3D-Stacked NMP, LLM Decoding, Systolic Array Microarchitecture, Multi-Core Scheduling

Large language model (LLM) decoding is a major inference bottleneck because its low arithmetic intensity makes performance highly sensitive to memory bandwidth. 3D-stacked near-memory processing (NMP) provides substantially higher local memory bandwidth than conventional off-chip interfaces, making it a promising substrate for decode acceleration. However, our analysis shows that this bandwidth advantage also shifts many decode operators on 3D-stacked NMP back into the compute-bound regime. Under the tight area budget of the logic die, the design of the compute substrate itself therefore becomes a first-order challenge. Therefore, we rethink the compute microarchitecture of prior 3D-stacked NMP designs. First, we replace prior MAC tree-based compute units with a more area-efficient systolic array, and we further observe that decode operators exhibit substantial shape diversity, making reconfigurability in both systolic array shape and dataflow essential for sustaining high utilization. Building on this insight, we continue to exploit two key opportunities: the high local memory bandwidth reduces the need for large on-chip buffers, and the existing vector core, originally designed to handle auxiliary tensor computations, already provides much of the control logic and multi-ported buffering required for fine-grained flexibility for systolic array, allowing us to unify the two structures in a highly area-efficient manner. Based on these insights, we present the first compute microarchitecture tailored to 3D-stacked NMP LLM decoding, explicitly designed to satisfy the joint requirements of low area cost, high-bandwidth operation, and fine-grained reconfigurability. We further propose an multi-core scheduling framework. Compared with Stratum, our design achieves an average 2.91x speedup and 2.40x higher energy efficiency across both dense and MoE models.
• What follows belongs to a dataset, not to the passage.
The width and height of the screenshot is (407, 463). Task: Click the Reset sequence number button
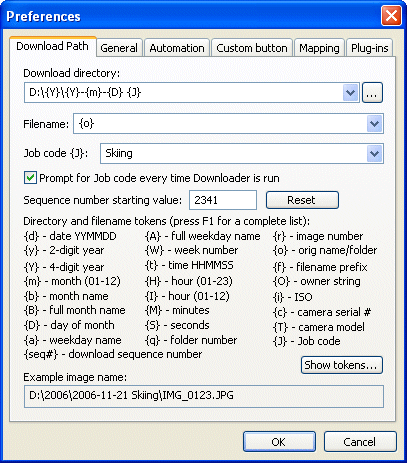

翻译：大语言模型解码是推理过程中的主要瓶颈，因其低算术强度导致性能高度依赖内存带宽。3D堆叠近存计算技术通过提供远超传统片外接口的本地内存带宽，成为加速解码的理想载体。然而分析表明，该带宽优势使得3D堆叠近存计算上的诸多解码算子重新回归计算受限状态。在逻辑芯片面积预算严格受限的条件下，计算子系统的设计本身成为首要挑战。为此我们重新审视了先前3D堆叠近存计算方案的计算微架构：首先用面积效率更高的脉动阵列替代原有的MAC树计算单元，并发现解码算子呈现显著的形状多样性，因此脉动阵列的形状与数据流均需具备可重构性以维持高利用率。基于这一发现，我们进一步利用两个关键机遇：高本地内存带宽降低了对大容量片上缓存的需求，而原本用于辅助张量计算的向量核心已具备支持脉动阵列细粒度灵活性所需的大部分控制逻辑与多端口缓冲能力，使得两个结构能以极高面积效率实现统一。基于上述洞察，我们首次提出专为3D堆叠近存计算大语言模型解码设计的计算微架构，该架构明确满足低面积成本、高带宽运行与细粒度可重构性的联合需求。此外我们还提出了多核调度框架。与Stratum相比，我们的设计在稠密模型和混合专家模型上分别实现了平均2.91倍加速比和2.40倍能效提升。